* Directions
What lines in the records include the string "plus"? Return each one.

Task data section start

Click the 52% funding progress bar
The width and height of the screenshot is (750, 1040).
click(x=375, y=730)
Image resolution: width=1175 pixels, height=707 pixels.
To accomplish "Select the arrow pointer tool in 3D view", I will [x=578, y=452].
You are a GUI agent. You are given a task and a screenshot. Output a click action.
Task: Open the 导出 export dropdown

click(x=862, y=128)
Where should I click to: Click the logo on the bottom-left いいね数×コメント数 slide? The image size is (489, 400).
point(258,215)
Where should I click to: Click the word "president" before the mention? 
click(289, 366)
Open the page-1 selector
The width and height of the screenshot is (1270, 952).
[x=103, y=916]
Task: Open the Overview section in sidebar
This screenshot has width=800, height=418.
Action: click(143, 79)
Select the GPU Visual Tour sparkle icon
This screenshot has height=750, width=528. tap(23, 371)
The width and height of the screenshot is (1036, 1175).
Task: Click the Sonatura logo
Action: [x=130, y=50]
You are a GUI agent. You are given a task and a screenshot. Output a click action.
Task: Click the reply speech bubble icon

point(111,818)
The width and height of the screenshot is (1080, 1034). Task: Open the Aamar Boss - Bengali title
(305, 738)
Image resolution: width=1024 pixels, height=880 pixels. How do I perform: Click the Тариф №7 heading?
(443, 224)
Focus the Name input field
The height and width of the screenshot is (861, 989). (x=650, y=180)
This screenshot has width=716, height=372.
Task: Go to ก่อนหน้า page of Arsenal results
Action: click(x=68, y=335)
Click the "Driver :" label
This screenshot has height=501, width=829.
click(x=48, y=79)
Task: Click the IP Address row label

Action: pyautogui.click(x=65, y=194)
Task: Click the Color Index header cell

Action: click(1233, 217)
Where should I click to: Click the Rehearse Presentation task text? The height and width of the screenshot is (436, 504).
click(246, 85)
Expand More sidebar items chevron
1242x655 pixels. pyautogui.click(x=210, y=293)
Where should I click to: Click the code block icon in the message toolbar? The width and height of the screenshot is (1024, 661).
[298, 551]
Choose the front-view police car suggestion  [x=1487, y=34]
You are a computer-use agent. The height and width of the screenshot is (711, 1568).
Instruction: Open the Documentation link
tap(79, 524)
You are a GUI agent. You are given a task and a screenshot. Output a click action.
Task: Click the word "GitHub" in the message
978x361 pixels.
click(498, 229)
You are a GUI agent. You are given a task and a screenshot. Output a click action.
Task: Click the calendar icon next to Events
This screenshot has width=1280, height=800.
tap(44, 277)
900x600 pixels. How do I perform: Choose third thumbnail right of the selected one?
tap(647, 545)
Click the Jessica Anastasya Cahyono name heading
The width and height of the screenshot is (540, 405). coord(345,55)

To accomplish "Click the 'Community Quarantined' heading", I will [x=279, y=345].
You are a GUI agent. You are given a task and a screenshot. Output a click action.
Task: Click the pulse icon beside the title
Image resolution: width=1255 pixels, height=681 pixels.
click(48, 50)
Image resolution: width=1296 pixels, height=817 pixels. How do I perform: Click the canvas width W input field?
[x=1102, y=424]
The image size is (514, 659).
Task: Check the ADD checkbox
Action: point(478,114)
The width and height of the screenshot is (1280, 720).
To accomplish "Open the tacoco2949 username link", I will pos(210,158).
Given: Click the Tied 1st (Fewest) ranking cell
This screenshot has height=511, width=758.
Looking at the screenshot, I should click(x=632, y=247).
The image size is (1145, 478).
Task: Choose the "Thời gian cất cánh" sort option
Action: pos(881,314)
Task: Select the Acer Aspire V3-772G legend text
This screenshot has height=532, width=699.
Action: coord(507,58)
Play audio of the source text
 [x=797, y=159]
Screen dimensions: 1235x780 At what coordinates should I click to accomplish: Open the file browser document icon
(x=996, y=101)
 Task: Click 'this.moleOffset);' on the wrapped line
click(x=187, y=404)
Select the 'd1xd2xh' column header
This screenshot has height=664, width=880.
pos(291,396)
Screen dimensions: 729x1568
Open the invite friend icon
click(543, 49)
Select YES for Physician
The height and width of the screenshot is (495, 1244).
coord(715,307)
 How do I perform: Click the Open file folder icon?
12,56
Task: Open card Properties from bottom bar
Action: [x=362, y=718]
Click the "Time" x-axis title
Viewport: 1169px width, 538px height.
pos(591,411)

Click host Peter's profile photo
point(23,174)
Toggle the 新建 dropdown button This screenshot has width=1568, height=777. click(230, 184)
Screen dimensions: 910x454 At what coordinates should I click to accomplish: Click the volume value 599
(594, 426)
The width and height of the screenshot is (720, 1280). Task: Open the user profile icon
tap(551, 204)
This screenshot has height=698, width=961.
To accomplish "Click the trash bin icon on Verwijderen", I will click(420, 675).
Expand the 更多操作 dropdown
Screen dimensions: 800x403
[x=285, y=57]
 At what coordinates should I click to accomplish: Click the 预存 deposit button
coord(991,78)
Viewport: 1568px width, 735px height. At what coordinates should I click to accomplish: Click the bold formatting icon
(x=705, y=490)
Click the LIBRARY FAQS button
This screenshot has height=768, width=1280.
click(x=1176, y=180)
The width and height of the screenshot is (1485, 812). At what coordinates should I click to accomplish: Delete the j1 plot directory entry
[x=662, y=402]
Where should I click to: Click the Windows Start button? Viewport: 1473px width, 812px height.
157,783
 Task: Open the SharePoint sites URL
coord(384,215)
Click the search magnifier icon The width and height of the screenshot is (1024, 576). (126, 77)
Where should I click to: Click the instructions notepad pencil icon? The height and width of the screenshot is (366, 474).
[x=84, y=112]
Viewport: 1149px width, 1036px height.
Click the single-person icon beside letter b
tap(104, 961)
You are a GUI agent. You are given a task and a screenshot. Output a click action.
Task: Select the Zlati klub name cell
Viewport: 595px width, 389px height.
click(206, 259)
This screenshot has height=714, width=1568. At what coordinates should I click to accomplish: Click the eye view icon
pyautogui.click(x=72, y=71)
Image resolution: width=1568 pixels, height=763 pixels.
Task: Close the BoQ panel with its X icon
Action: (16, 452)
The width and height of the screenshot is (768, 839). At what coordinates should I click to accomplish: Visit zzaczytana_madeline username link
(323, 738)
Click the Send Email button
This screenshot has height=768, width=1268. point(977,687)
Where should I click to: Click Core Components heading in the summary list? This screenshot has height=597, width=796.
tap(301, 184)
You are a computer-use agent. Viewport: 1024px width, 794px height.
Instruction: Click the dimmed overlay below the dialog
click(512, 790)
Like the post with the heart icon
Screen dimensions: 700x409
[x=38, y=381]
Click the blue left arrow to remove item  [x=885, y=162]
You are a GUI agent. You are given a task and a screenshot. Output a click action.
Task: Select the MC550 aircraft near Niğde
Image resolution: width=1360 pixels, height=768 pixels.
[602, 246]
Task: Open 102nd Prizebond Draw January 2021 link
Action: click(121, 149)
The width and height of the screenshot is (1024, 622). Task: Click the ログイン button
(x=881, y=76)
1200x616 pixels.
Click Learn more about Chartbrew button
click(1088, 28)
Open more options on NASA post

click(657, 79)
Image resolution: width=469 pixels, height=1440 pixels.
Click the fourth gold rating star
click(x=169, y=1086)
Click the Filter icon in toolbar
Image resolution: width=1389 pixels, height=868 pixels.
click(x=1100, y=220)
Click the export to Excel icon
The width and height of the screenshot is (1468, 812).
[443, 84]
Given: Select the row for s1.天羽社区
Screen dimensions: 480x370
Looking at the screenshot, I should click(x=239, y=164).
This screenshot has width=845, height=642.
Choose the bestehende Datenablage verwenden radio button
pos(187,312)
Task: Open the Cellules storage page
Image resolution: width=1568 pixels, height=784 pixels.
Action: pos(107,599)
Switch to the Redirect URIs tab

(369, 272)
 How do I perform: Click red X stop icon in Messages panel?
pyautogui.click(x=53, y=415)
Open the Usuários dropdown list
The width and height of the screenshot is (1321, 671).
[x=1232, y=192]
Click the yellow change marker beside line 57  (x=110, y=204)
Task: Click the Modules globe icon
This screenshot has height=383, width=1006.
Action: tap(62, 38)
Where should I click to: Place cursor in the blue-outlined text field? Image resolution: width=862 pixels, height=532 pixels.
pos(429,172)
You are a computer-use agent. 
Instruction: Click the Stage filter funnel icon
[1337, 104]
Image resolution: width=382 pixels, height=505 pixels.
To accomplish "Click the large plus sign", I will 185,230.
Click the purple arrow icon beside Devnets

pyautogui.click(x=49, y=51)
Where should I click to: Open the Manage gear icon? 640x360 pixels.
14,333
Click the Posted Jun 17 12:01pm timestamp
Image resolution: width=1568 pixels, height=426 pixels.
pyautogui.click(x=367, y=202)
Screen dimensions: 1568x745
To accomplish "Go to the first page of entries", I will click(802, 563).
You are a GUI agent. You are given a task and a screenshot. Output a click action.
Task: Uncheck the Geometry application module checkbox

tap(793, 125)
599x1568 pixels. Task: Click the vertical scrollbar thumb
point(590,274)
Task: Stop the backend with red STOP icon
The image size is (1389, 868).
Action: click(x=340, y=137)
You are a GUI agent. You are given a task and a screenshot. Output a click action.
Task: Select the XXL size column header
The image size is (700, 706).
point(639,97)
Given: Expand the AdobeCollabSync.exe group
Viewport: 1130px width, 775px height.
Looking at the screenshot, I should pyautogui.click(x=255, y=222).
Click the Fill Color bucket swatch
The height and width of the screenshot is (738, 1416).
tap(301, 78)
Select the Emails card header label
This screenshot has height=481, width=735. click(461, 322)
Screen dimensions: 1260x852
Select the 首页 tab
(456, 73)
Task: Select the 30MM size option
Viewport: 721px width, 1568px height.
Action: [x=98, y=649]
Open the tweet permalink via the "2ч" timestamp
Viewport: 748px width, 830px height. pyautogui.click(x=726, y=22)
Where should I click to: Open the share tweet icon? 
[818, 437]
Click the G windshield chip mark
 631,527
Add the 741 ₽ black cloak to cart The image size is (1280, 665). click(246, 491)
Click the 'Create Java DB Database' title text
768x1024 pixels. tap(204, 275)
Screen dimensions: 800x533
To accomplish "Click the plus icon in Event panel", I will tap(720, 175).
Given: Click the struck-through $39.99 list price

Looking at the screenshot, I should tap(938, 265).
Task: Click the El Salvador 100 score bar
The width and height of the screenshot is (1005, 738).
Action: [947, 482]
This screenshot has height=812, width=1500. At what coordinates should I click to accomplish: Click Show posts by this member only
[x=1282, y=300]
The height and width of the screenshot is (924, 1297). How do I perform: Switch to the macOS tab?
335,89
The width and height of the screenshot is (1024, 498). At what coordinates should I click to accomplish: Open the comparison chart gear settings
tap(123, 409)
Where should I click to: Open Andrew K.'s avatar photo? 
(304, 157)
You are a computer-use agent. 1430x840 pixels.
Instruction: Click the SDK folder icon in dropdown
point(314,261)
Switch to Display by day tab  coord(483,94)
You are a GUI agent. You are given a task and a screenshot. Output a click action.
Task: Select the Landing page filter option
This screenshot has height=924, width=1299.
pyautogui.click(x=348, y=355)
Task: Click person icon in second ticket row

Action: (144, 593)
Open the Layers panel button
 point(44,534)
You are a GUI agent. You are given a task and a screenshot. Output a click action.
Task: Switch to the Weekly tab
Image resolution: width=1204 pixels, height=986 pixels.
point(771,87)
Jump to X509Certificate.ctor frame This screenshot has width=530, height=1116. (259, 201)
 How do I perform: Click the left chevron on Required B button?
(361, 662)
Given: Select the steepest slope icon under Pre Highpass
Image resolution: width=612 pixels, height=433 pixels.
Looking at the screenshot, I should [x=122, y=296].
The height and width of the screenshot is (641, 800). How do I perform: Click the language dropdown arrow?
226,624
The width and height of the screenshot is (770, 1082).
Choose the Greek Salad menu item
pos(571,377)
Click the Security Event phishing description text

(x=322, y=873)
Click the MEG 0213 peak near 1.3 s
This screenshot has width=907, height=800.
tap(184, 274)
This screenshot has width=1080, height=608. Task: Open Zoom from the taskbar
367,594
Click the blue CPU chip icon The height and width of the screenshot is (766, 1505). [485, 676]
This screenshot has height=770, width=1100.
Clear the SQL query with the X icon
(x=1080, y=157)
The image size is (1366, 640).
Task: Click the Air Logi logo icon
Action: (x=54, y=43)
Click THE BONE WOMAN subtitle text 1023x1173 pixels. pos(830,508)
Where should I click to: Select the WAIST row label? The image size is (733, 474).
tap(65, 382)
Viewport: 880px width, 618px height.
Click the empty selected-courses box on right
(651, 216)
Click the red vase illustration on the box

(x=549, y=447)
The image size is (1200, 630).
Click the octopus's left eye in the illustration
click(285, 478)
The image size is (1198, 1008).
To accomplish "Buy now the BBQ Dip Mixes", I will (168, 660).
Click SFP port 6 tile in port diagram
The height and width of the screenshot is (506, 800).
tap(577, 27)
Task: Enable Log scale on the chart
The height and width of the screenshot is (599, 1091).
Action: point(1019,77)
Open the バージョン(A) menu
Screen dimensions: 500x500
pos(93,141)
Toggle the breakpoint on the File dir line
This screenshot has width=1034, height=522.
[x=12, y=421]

Task data section end

* Exercise answer
To accomplish "Click the large plus sign", I will 185,230.
To accomplish "Click the plus icon in Event panel", I will tap(720, 175).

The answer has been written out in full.